In the material below, the lines from the one containing "Technologiespektrum (321, 274)" through the one containing "2 [tab] (118, 428)" are to be given again exactly, ends included, and no others.

_ _ _ _

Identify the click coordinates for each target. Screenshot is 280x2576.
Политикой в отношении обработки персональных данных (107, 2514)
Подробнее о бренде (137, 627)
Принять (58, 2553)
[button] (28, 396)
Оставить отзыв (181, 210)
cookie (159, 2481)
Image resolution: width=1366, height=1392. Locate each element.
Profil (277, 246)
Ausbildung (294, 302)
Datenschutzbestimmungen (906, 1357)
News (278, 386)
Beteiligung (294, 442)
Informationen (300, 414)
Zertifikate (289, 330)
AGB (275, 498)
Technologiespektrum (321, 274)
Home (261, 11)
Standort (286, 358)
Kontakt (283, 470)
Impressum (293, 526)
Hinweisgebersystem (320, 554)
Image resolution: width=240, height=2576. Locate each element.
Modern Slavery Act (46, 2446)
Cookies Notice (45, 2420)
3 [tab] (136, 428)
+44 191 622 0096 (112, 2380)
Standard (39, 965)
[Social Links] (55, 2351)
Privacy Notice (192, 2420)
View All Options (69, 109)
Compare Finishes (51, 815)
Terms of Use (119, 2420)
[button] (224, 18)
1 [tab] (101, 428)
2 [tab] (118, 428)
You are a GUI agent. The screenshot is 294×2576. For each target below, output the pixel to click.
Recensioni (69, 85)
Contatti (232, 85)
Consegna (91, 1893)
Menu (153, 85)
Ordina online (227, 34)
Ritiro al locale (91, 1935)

_ _ _ _

» TASK SOLUTION
Technologiespektrum (321, 274)
Home (261, 11)
Standort (286, 358)
Kontakt (283, 470)
Impressum (293, 526)
Hinweisgebersystem (320, 554)
Image resolution: width=240, height=2576. Locate each element.
Modern Slavery Act (46, 2446)
Cookies Notice (45, 2420)
3 [tab] (136, 428)
+44 191 622 0096 (112, 2380)
Standard (39, 965)
[Social Links] (55, 2351)
Privacy Notice (192, 2420)
View All Options (69, 109)
Compare Finishes (51, 815)
Terms of Use (119, 2420)
[button] (224, 18)
1 [tab] (101, 428)
2 [tab] (118, 428)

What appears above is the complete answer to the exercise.